Water is present in every cell, between all of your cells, in your blood, and in almost every process in your body. It helps hydrate our skin, lubricate our joints, remove toxins and biproducts of metabolic activity in your cells, keeps our digestion moving, just to name a few things.
Then what is “enough” water?
Water intake is best calculated on body weight. On average we need about the equivalent of our body weight in kg in oz per day. For example, a 62kg person needs about 8 glasses (assuming 8oz glass) per day. What’s the math on that? To make it simple, take weight in pounds (lbs) and divide by 2.2, that will give you approximately your weight in kilograms (kg). Then divide that weight by 8, as in a standard 8oz glass of water… or if you know your glasses are much smaller or larger, divide by the number of oz per glass that you are usually drinking.
What happens if we don’t get enough water?
When we don’t drink enough water, we get dehydrated.
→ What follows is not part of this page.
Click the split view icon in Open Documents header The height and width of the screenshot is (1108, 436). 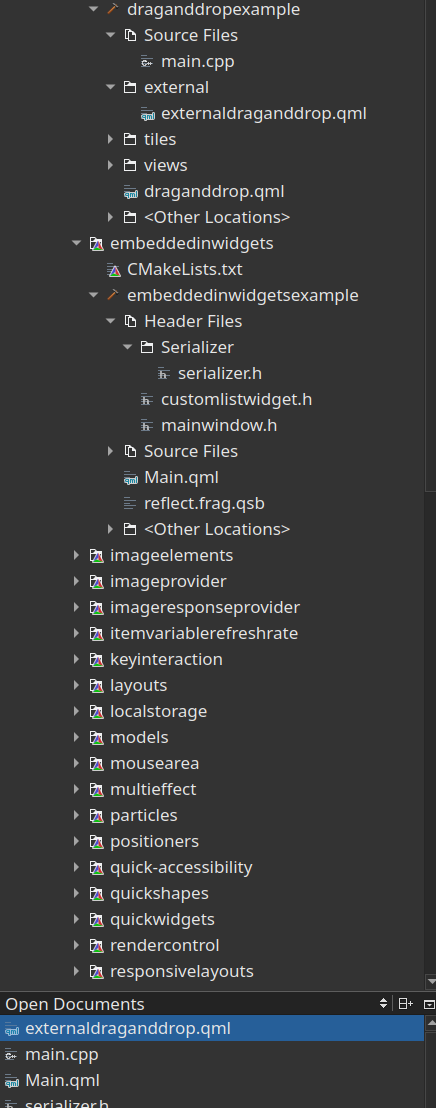pyautogui.click(x=406, y=1003)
There are so many symptoms of dehydration that look like they could be a worse disease process, so always make sure you’re hydrating well enough. Just to name a few of the possible symptoms: dry skin, poor skin recoil, wrinkles, dark under eye area (wouldn’t drinking water be a lot cheaper than expensive creams or makeups?), constipation, foggy thinking, urinary frequency, muscle cramps and twitches, restless legs, and dizziness.
No, your coffee intake does NOT count towards your water intake.
What does count as towards your daily hydration target? Plain water, lemon water, herbal tea, and coconut water, which each may have different additional benefits for your body as well. Coffee, pop, and juice do not count towards your water intake.
Does drinking more water give you fear about having to pee too often?
Our trigger to urinate is actually driven by our hydration level. If you are dehydrated, you will get more frequent signals to urinate, especially at night. Yes, your body will have to adjust to drinking more water, so increase your amount slowly, but then you should find there is a decrease in your urge to urinate.
I’d love to think this is such a basic topic, but honestly, I have to have a discussion about water intake with at least 30-50% of my patients every single day, so this may just be a good reminder for you, or a revelation, depending where you are starting. If you’re only having 2 cups of water per day and you need 8, you’re probably going to take 6-8 weeks to get up to that intake with slow increases, and make it a habit to continue.